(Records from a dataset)

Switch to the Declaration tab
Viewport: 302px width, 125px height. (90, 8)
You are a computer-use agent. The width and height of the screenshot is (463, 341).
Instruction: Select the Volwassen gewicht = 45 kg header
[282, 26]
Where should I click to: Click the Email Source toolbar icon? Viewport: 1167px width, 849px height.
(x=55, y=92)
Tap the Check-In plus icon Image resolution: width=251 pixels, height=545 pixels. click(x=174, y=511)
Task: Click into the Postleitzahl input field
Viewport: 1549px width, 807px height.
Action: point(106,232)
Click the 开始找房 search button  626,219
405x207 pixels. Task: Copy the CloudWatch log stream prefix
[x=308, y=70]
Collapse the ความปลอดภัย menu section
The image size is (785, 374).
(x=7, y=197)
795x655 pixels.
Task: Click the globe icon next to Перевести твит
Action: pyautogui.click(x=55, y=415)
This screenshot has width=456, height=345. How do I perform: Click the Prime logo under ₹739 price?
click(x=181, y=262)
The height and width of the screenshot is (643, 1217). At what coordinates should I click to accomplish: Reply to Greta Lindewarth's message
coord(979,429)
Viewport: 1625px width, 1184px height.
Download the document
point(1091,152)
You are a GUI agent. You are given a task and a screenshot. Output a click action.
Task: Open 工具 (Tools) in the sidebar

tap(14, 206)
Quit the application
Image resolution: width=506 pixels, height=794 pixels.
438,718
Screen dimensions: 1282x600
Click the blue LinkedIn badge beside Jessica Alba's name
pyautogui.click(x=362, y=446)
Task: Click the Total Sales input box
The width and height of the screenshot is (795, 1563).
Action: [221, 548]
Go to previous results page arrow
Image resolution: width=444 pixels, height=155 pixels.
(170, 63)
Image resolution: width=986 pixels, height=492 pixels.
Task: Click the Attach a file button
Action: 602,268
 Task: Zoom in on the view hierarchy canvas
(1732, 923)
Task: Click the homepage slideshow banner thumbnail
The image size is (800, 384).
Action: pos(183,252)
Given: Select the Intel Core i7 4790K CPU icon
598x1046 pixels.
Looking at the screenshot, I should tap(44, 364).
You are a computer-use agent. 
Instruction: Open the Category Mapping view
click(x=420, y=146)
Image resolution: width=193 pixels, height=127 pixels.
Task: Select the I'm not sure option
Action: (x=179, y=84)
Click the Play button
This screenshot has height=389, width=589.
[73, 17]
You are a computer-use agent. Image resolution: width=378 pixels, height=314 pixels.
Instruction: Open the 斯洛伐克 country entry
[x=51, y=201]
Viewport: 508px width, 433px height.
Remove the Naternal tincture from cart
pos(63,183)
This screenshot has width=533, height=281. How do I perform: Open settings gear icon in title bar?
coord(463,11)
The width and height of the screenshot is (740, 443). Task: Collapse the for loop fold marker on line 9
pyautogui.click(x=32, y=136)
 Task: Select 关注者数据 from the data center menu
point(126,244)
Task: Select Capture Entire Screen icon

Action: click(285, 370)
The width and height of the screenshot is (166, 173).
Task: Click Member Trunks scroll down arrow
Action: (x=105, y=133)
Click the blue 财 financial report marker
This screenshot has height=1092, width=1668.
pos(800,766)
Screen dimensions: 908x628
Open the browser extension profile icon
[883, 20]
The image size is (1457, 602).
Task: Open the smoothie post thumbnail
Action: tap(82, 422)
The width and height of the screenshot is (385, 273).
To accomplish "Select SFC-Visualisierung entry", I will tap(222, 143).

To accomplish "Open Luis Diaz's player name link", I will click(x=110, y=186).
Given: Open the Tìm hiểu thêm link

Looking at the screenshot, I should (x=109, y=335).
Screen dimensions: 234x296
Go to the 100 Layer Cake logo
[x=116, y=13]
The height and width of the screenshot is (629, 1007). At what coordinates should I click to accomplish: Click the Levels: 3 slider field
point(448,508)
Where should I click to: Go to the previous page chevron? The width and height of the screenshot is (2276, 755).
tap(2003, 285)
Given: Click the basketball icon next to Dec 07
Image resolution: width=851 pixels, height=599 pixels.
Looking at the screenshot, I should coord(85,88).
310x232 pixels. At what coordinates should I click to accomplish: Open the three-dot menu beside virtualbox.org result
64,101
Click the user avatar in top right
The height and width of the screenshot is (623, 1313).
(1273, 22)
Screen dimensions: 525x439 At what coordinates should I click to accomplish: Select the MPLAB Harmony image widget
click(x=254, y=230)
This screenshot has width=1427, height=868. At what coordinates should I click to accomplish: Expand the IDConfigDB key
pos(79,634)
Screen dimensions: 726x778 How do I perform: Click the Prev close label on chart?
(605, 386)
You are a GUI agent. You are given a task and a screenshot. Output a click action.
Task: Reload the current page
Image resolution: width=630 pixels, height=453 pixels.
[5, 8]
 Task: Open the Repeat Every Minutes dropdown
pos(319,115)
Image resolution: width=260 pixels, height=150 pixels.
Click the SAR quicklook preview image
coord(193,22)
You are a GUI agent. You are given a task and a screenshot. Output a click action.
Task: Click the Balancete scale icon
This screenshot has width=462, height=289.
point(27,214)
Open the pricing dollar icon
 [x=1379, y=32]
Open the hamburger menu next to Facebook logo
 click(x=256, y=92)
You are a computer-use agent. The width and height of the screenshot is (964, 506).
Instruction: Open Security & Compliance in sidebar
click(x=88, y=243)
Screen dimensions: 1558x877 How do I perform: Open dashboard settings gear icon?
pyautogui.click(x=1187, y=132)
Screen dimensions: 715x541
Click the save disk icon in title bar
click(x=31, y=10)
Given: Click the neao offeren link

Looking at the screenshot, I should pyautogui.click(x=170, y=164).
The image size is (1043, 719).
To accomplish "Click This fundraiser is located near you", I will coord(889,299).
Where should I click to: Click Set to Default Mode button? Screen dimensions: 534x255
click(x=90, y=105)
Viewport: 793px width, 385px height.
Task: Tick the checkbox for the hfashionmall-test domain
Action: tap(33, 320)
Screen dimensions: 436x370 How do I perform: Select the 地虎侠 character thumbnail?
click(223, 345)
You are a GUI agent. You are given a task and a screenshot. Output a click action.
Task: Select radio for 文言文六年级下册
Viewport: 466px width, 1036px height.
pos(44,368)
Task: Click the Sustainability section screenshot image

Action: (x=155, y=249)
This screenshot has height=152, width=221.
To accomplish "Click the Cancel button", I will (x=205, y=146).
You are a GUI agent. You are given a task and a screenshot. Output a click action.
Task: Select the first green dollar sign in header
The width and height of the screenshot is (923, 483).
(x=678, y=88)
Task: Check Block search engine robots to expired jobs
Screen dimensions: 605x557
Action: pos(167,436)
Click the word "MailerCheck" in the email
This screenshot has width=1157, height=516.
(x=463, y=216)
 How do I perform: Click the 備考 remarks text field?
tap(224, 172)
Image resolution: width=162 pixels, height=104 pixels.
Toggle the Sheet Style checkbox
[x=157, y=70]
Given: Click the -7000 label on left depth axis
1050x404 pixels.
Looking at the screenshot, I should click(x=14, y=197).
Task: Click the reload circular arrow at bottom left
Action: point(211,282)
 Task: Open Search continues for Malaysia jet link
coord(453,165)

▶ [PROBLEM STATEMENT] Retype all of the items above line for line, without changing anything.

▶ [ANSWER BELOW]
Switch to the Declaration tab
Viewport: 302px width, 125px height. (90, 8)
You are a computer-use agent. The width and height of the screenshot is (463, 341).
Instruction: Select the Volwassen gewicht = 45 kg header
[282, 26]
Where should I click to: Click the Email Source toolbar icon? Viewport: 1167px width, 849px height.
(x=55, y=92)
Tap the Check-In plus icon Image resolution: width=251 pixels, height=545 pixels. click(x=174, y=511)
Task: Click into the Postleitzahl input field
Viewport: 1549px width, 807px height.
Action: point(106,232)
Click the 开始找房 search button  626,219
405x207 pixels. Task: Copy the CloudWatch log stream prefix
[x=308, y=70]
Collapse the ความปลอดภัย menu section
The image size is (785, 374).
(x=7, y=197)
795x655 pixels.
Task: Click the globe icon next to Перевести твит
Action: pyautogui.click(x=55, y=415)
This screenshot has width=456, height=345. How do I perform: Click the Prime logo under ₹739 price?
click(x=181, y=262)
The height and width of the screenshot is (643, 1217). At what coordinates should I click to accomplish: Reply to Greta Lindewarth's message
coord(979,429)
Viewport: 1625px width, 1184px height.
Download the document
point(1091,152)
You are a GUI agent. You are given a task and a screenshot. Output a click action.
Task: Open 工具 (Tools) in the sidebar

tap(14, 206)
Quit the application
Image resolution: width=506 pixels, height=794 pixels.
438,718
Screen dimensions: 1282x600
Click the blue LinkedIn badge beside Jessica Alba's name
pyautogui.click(x=362, y=446)
Task: Click the Total Sales input box
The width and height of the screenshot is (795, 1563).
Action: [221, 548]
Go to previous results page arrow
Image resolution: width=444 pixels, height=155 pixels.
(170, 63)
Image resolution: width=986 pixels, height=492 pixels.
Task: Click the Attach a file button
Action: 602,268
 Task: Zoom in on the view hierarchy canvas
(1732, 923)
Task: Click the homepage slideshow banner thumbnail
The image size is (800, 384).
Action: pos(183,252)
Given: Select the Intel Core i7 4790K CPU icon
598x1046 pixels.
Looking at the screenshot, I should tap(44, 364).
You are a computer-use agent. 
Instruction: Open the Category Mapping view
click(x=420, y=146)
Image resolution: width=193 pixels, height=127 pixels.
Task: Select the I'm not sure option
Action: (x=179, y=84)
Click the Play button
This screenshot has height=389, width=589.
[73, 17]
You are a computer-use agent. Image resolution: width=378 pixels, height=314 pixels.
Instruction: Open the 斯洛伐克 country entry
[x=51, y=201]
Viewport: 508px width, 433px height.
Remove the Naternal tincture from cart
pos(63,183)
This screenshot has width=533, height=281. How do I perform: Open settings gear icon in title bar?
coord(463,11)
The width and height of the screenshot is (740, 443). Task: Collapse the for loop fold marker on line 9
pyautogui.click(x=32, y=136)
 Task: Select 关注者数据 from the data center menu
point(126,244)
Task: Select Capture Entire Screen icon

Action: click(285, 370)
The width and height of the screenshot is (166, 173).
Task: Click Member Trunks scroll down arrow
Action: (x=105, y=133)
Click the blue 财 financial report marker
This screenshot has height=1092, width=1668.
pos(800,766)
Screen dimensions: 908x628
Open the browser extension profile icon
[883, 20]
The image size is (1457, 602).
Task: Open the smoothie post thumbnail
Action: tap(82, 422)
The width and height of the screenshot is (385, 273).
To accomplish "Select SFC-Visualisierung entry", I will tap(222, 143).

To accomplish "Open Luis Diaz's player name link", I will click(x=110, y=186).
Given: Open the Tìm hiểu thêm link

Looking at the screenshot, I should (x=109, y=335).
Screen dimensions: 234x296
Go to the 100 Layer Cake logo
[x=116, y=13]
The height and width of the screenshot is (629, 1007). At what coordinates should I click to accomplish: Click the Levels: 3 slider field
point(448,508)
Where should I click to: Go to the previous page chevron? The width and height of the screenshot is (2276, 755).
tap(2003, 285)
Given: Click the basketball icon next to Dec 07
Image resolution: width=851 pixels, height=599 pixels.
Looking at the screenshot, I should coord(85,88).
310x232 pixels. At what coordinates should I click to accomplish: Open the three-dot menu beside virtualbox.org result
64,101
Click the user avatar in top right
The height and width of the screenshot is (623, 1313).
(1273, 22)
Screen dimensions: 525x439 At what coordinates should I click to accomplish: Select the MPLAB Harmony image widget
click(x=254, y=230)
This screenshot has width=1427, height=868. At what coordinates should I click to accomplish: Expand the IDConfigDB key
pos(79,634)
Screen dimensions: 726x778 How do I perform: Click the Prev close label on chart?
(605, 386)
You are a GUI agent. You are given a task and a screenshot. Output a click action.
Task: Reload the current page
Image resolution: width=630 pixels, height=453 pixels.
[5, 8]
 Task: Open the Repeat Every Minutes dropdown
pos(319,115)
Image resolution: width=260 pixels, height=150 pixels.
Click the SAR quicklook preview image
coord(193,22)
You are a GUI agent. You are given a task and a screenshot. Output a click action.
Task: Click the Balancete scale icon
This screenshot has width=462, height=289.
point(27,214)
Open the pricing dollar icon
 [x=1379, y=32]
Open the hamburger menu next to Facebook logo
 click(x=256, y=92)
You are a computer-use agent. The width and height of the screenshot is (964, 506).
Instruction: Open Security & Compliance in sidebar
click(x=88, y=243)
Screen dimensions: 1558x877 How do I perform: Open dashboard settings gear icon?
pyautogui.click(x=1187, y=132)
Screen dimensions: 715x541
Click the save disk icon in title bar
click(x=31, y=10)
Given: Click the neao offeren link

Looking at the screenshot, I should pyautogui.click(x=170, y=164).
The image size is (1043, 719).
To accomplish "Click This fundraiser is located near you", I will coord(889,299).
Where should I click to: Click Set to Default Mode button? Screen dimensions: 534x255
click(x=90, y=105)
Viewport: 793px width, 385px height.
Task: Tick the checkbox for the hfashionmall-test domain
Action: tap(33, 320)
Screen dimensions: 436x370 How do I perform: Select the 地虎侠 character thumbnail?
click(223, 345)
You are a GUI agent. You are given a task and a screenshot. Output a click action.
Task: Select radio for 文言文六年级下册
Viewport: 466px width, 1036px height.
pos(44,368)
Task: Click the Sustainability section screenshot image

Action: (x=155, y=249)
This screenshot has height=152, width=221.
To accomplish "Click the Cancel button", I will (x=205, y=146).
You are a GUI agent. You are given a task and a screenshot. Output a click action.
Task: Select the first green dollar sign in header
The width and height of the screenshot is (923, 483).
(x=678, y=88)
Task: Check Block search engine robots to expired jobs
Screen dimensions: 605x557
Action: pos(167,436)
Click the word "MailerCheck" in the email
This screenshot has width=1157, height=516.
(x=463, y=216)
 How do I perform: Click the 備考 remarks text field?
tap(224, 172)
Image resolution: width=162 pixels, height=104 pixels.
Toggle the Sheet Style checkbox
[x=157, y=70]
Given: Click the -7000 label on left depth axis
1050x404 pixels.
Looking at the screenshot, I should click(x=14, y=197).
Task: Click the reload circular arrow at bottom left
Action: point(211,282)
 Task: Open Search continues for Malaysia jet link
coord(453,165)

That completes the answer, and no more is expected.